Robyn and I filed a complaint with the Idaho Board of Medicine.  Robyn received a letter on August 21, 2013 that stated the case was open and would be presented to the board and that they would update us every 45-60 days.  We were initially told that the process could take months.  Well, we received a letter dated September 9, 2013 from the Executive Director of the Idaho State Board of Medicine. According to the board, the facts did not warrant formal disciplinary actions and they have closed the matter.

I sent the medical board records that I had and I assumed they requested Garland’s records. Robyn has no record of migraines in her medical history.  The referral from her primary care physician to Garland was for numbing sensations in her limbs.  While at Garland’s office on October 1, 2007, I filled out a document that asked for medical history.  Headaches/migraine headaches was first on the list and I did not check it.  These were just a couple of the documents that conflicted with what Garland wrote in the records. 

I am an educated person. I know how to fill out a document. If Robyn had migraine headaches that lasted all day and had been having them for two months, as Garland added in a letter and the medical records, I would have selected migraine headaches and I am sure her primary care physician would have added that to the referral. 

Thus, my reasoning for asking God, “Why do you allow evil people to hurt innocent people?”  I talked to my pastor and he mentioned to me that Habakkuk presented a similar question to God.  I decided to read Habakkuk.  As I read through the book of Habakkuk, God revealed to me that there were Christians among the deception in Idaho.  Not just those who have misrepresented Him and called themselves Godly to deceive others, but Christians have taken part knowing the deception of the evil doers misrepresenting Him.  He also reminded me that His Grace extends to all of His children.  He gives us all the opportunity at repentance because His desire is that none would be lost.  He also reminded me that when Christians do evil towards their sisters and brothers and refuse to repent, He allows that same evil to consume them.

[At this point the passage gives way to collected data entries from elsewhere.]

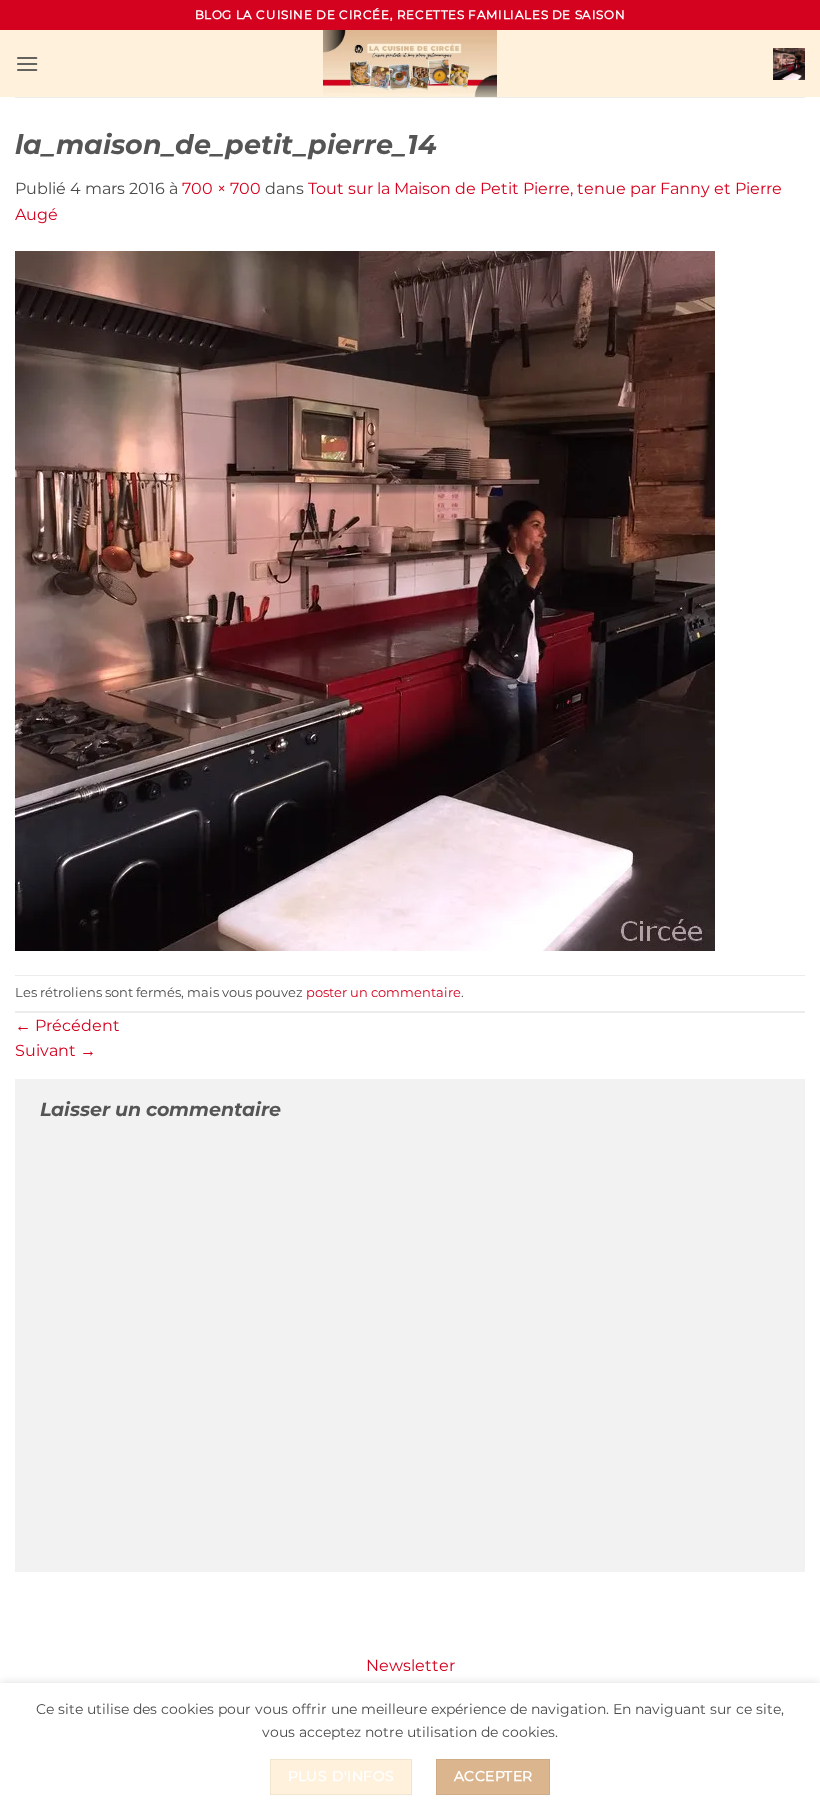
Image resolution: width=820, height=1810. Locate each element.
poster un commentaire (383, 992)
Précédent (67, 1025)
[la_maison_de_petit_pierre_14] (365, 599)
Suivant (55, 1050)
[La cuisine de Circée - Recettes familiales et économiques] (410, 63)
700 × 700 (221, 188)
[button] (27, 63)
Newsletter (410, 1665)
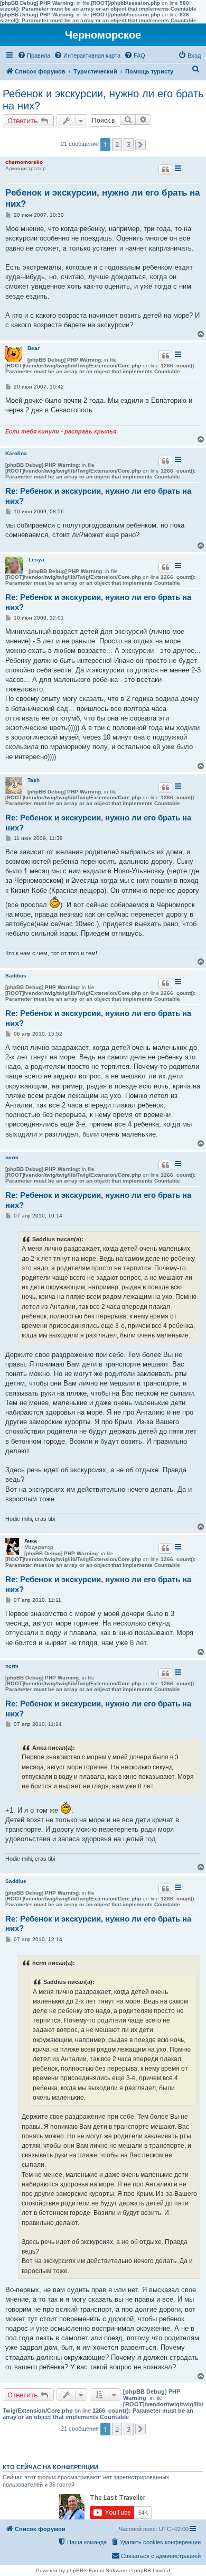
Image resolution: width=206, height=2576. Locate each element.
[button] (140, 145)
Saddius (15, 975)
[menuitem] (33, 55)
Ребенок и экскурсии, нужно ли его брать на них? (103, 100)
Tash (33, 780)
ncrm (11, 1157)
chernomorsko (24, 162)
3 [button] (128, 144)
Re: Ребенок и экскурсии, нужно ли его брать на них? (98, 495)
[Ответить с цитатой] (165, 169)
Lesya (36, 559)
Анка (30, 1541)
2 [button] (117, 144)
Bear (33, 348)
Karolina (16, 453)
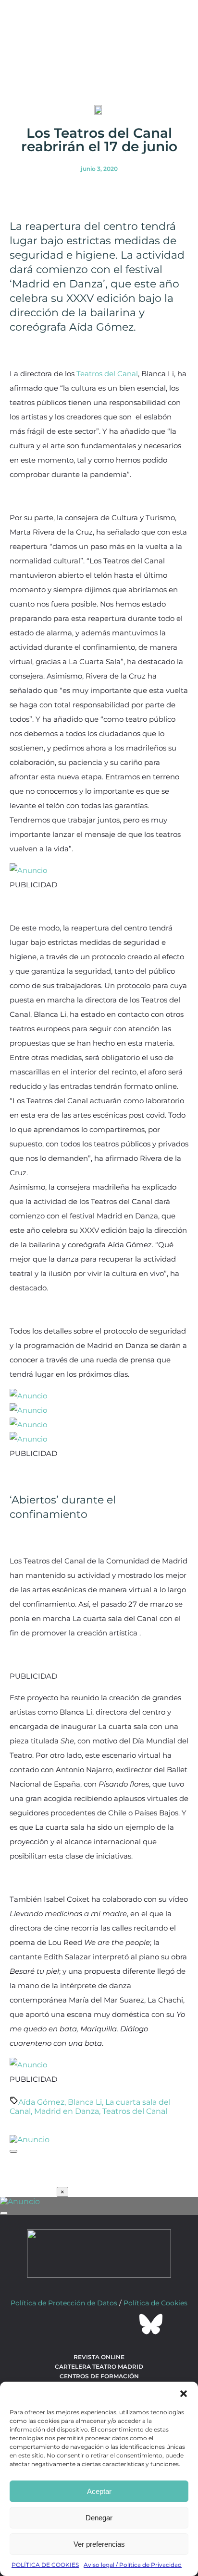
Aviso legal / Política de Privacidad (133, 2564)
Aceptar (99, 2491)
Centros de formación (99, 2376)
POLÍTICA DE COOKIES (45, 2564)
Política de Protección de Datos (64, 2303)
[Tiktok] (125, 2324)
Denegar (99, 2518)
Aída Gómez (41, 2102)
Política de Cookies (155, 2303)
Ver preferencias (99, 2544)
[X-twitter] (73, 2324)
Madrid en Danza (66, 2111)
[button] (183, 2393)
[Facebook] (47, 2324)
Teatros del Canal (107, 373)
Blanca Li (85, 2102)
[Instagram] (99, 2324)
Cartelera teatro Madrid (99, 2366)
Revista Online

The Lord also had me to come clean regarding the anger hidden in my heart which I denied to myself.  I imagine everyone else saw it, but me.  I had even prayed for these individuals, but it was not heart felt. I was so angry that I was beginning to not recognize myself. I wondered, “How did I get to this point?” Consequently, my anger became a barrier between God and me.  The more I watched the corruption, the angrier I got, and the harder I fought. I soon lost focus of God even though He was near.

With as much corruption and evil in the world it is easy to strike back with like force, but as a Christian God is the source of my strength and the strength of my life and I cannot respond to evil with evil. I know that God does not forsake his own and I trust in that.  I would have lost hope when I was told Robyn was brain-dead, but he stepped in and asked me to trust him and to focus only on him.  If he had not talked and walked me through that, I would not be writing this blog today. 

I have cut the cords to the anger that bound me and God has restored and renewed the hope that had started to dwindle.  I am putting behind the year that I struggled with the enemy-expecting that truth and justice could somehow be accomplished in their courts and sources for recourse.  I am going to follow the route God had already given me.

As I go forward, I am doing as I have in the past, focusing on him, allowing him to talk and walk me through this.  I will post my progress and hopefully and prayerfully, I will complete what God has commissioned real soon and I will be able to share it with all of you.